My advise is not to try and figure out any of this , unless you are in the business. I bought a 9" center section with Trac-Loc, 31 spline gears, and some gearing I don't really remember,from some guy on the East Coast, had it shipped sight unseen to Los Angeles, and took it to a shop in my area that SPECIALIZED in rear ends. The 9" Ford is widely used, and there are lots of parts available for them. The shop I used completely overhauled my newly purchased, but very used, center section, swapping out the 31 spline components for 28 spline to match my rear axle, put in the gearing ratio of my choice, new bearings , clutch pack, yoke, etc. The shop carried everything necessary. All I had to do was install the diff, and get my speedo recalibrated to reflect my new gearing. The cost was fairly reasonable as I remember. Let a professional do up your needs. You're not going to learn Portuguese overnight either.
o que ele disse (Portuguese for "what he said")
 
I actually just did a rebuild of my third member over the weekend. It went fairly smoothly with only one new specialty tool (I am a quality engineer so I already had all of the precision measuring tools handy. Those probably cost a lot). All I needed was a $30 bearing puller from Harbor freight, and a full day of work. Now I have the 3.50 ratio installed for the AOD swap I’m doing. If you’re slow and methodical in your work, it really is easy but time-consuming, but will also save thousands of $ over buying a drop-in. I think it cost me about $300 including tools. You could also source your own parts and send it to a shop for much less than buying a drop-in. Just my $0.02.
 
Mine sounded and felt like the space shuttle! Along with the leaks.
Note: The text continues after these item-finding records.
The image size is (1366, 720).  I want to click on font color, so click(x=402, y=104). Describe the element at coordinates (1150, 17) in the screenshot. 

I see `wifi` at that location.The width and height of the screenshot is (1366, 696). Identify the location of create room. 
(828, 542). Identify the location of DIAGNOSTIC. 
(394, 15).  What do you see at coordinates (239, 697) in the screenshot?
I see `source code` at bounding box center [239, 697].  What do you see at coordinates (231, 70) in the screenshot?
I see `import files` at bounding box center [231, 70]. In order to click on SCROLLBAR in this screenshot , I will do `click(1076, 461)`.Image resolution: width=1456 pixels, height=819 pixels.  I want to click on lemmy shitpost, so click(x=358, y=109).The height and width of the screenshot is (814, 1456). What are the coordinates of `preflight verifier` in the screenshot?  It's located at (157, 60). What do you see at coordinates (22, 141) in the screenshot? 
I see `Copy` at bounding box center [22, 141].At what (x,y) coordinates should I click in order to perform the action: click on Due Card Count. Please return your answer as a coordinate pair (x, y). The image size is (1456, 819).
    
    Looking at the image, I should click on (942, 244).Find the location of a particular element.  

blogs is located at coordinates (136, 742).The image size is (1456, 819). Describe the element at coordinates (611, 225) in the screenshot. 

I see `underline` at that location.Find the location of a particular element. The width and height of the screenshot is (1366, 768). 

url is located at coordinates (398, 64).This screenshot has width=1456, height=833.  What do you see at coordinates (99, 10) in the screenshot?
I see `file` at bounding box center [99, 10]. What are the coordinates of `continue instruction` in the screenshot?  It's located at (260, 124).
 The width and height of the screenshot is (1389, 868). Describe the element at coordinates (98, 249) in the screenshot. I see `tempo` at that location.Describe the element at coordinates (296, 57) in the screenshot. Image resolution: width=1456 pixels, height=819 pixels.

I had mine rebuilt and went from 2.75 to 3.0 If I remember I could not get a 2.75 Perfect for my ice cream car. The speedometer is a little off but a little quicker at the start.
 
Last edited:
Thats 2 referrals for Alan. The hive has spoken. I called him up and hopefully when he gets back from vacation will be able to put something together for me.
 
I did a QP swap about 3 months ago. Works great bolted right in. 3.50 gears posi. Using a AOD trans
 
On my car, as it came with A/C, and an FMX, the 3.5:1 ratio was never available for that particular combination, and so, a simple nylon drive gear swap at the trans wasn't in the cards for me. My local Speedo Shop had a unit that goes inline on the speedo cable, called a "ratio box", a compact little piece that they can load numerous combinations of gearing to make the stock speedo accurate. Just mentioning it as an option, for some may not be aware that exists. As for the advising to let a rear end shop do the work, they have the parts, and the experience. Obviously, there are those on the boards who are capable of doing the job, but they aren't ,by and large, the ones posting for advise. I assume anyone inquiring here has little to no experience in differential overhauling, ( include me in that group ), there's other things I'm good at, at I'm OK with that.